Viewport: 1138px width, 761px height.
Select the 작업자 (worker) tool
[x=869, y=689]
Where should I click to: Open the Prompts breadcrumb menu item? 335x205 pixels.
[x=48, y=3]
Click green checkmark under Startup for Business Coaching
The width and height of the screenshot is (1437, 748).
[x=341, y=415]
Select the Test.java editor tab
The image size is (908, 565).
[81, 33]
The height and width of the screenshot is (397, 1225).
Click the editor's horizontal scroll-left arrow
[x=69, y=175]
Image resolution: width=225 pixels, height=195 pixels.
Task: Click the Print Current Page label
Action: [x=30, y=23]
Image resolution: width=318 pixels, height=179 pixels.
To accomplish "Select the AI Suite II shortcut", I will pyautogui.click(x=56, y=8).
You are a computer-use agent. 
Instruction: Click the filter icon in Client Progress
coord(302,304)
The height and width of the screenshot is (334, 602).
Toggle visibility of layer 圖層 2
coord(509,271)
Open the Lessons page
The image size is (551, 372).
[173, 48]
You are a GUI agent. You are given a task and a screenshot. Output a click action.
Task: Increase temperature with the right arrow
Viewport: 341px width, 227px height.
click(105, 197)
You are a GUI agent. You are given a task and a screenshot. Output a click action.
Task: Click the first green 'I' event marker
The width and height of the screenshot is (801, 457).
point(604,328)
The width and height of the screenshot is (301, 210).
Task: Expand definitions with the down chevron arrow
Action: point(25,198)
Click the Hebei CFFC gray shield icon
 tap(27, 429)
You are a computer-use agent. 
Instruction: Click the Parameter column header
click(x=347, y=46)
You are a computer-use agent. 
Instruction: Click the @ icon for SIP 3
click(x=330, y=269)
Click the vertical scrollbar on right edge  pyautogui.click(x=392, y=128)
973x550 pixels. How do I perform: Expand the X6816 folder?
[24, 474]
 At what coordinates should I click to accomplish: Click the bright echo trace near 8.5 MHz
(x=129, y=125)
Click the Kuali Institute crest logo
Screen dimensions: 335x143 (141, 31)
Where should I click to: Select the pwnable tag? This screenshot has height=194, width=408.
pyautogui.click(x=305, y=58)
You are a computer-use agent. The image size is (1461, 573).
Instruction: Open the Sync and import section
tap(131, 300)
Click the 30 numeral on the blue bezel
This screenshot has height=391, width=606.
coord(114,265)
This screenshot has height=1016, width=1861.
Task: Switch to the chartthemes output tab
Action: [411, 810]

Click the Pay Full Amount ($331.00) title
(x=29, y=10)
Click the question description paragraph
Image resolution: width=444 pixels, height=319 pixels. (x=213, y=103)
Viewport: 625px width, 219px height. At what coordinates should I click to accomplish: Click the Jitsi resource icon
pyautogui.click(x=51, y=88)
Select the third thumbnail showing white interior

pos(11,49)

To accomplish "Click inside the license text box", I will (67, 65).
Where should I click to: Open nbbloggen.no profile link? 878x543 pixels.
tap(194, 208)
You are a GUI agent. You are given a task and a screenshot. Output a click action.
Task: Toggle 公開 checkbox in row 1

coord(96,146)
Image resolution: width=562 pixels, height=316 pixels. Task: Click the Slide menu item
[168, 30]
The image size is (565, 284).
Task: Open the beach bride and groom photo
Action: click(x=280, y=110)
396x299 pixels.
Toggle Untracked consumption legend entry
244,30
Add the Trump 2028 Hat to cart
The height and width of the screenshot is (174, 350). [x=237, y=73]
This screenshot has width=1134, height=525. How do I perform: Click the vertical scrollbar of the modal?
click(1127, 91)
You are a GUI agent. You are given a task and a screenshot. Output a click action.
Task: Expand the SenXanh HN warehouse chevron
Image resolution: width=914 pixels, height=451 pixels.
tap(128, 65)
:::::
What to work on:
Set down the records once more, character for character.

Expected output:
Viewport: 1138px width, 761px height.
Select the 작업자 (worker) tool
[x=869, y=689]
Where should I click to: Open the Prompts breadcrumb menu item? 335x205 pixels.
[x=48, y=3]
Click green checkmark under Startup for Business Coaching
The width and height of the screenshot is (1437, 748).
[x=341, y=415]
Select the Test.java editor tab
The image size is (908, 565).
[81, 33]
The height and width of the screenshot is (397, 1225).
Click the editor's horizontal scroll-left arrow
[x=69, y=175]
Image resolution: width=225 pixels, height=195 pixels.
Task: Click the Print Current Page label
Action: [x=30, y=23]
Image resolution: width=318 pixels, height=179 pixels.
To accomplish "Select the AI Suite II shortcut", I will pyautogui.click(x=56, y=8).
You are a computer-use agent. 
Instruction: Click the filter icon in Client Progress
coord(302,304)
The height and width of the screenshot is (334, 602).
Toggle visibility of layer 圖層 2
coord(509,271)
Open the Lessons page
The image size is (551, 372).
[173, 48]
You are a GUI agent. You are given a task and a screenshot. Output a click action.
Task: Increase temperature with the right arrow
Viewport: 341px width, 227px height.
click(105, 197)
You are a GUI agent. You are given a task and a screenshot. Output a click action.
Task: Click the first green 'I' event marker
The width and height of the screenshot is (801, 457).
point(604,328)
The width and height of the screenshot is (301, 210).
Task: Expand definitions with the down chevron arrow
Action: point(25,198)
Click the Hebei CFFC gray shield icon
 tap(27, 429)
You are a computer-use agent. 
Instruction: Click the Parameter column header
click(x=347, y=46)
You are a computer-use agent. 
Instruction: Click the @ icon for SIP 3
click(x=330, y=269)
Click the vertical scrollbar on right edge  pyautogui.click(x=392, y=128)
973x550 pixels. How do I perform: Expand the X6816 folder?
[24, 474]
 At what coordinates should I click to accomplish: Click the bright echo trace near 8.5 MHz
(x=129, y=125)
Click the Kuali Institute crest logo
Screen dimensions: 335x143 (141, 31)
Where should I click to: Select the pwnable tag? This screenshot has height=194, width=408.
pyautogui.click(x=305, y=58)
You are a computer-use agent. The image size is (1461, 573).
Instruction: Open the Sync and import section
tap(131, 300)
Click the 30 numeral on the blue bezel
This screenshot has height=391, width=606.
coord(114,265)
This screenshot has height=1016, width=1861.
Task: Switch to the chartthemes output tab
Action: [411, 810]

Click the Pay Full Amount ($331.00) title
(x=29, y=10)
Click the question description paragraph
Image resolution: width=444 pixels, height=319 pixels. (x=213, y=103)
Viewport: 625px width, 219px height. At what coordinates should I click to accomplish: Click the Jitsi resource icon
pyautogui.click(x=51, y=88)
Select the third thumbnail showing white interior

pos(11,49)

To accomplish "Click inside the license text box", I will (67, 65).
Where should I click to: Open nbbloggen.no profile link? 878x543 pixels.
tap(194, 208)
You are a GUI agent. You are given a task and a screenshot. Output a click action.
Task: Toggle 公開 checkbox in row 1

coord(96,146)
Image resolution: width=562 pixels, height=316 pixels. Task: Click the Slide menu item
[168, 30]
The image size is (565, 284).
Task: Open the beach bride and groom photo
Action: click(x=280, y=110)
396x299 pixels.
Toggle Untracked consumption legend entry
244,30
Add the Trump 2028 Hat to cart
The height and width of the screenshot is (174, 350). [x=237, y=73]
This screenshot has width=1134, height=525. How do I perform: Click the vertical scrollbar of the modal?
click(1127, 91)
You are a GUI agent. You are given a task and a screenshot. Output a click action.
Task: Expand the SenXanh HN warehouse chevron
Image resolution: width=914 pixels, height=451 pixels.
tap(128, 65)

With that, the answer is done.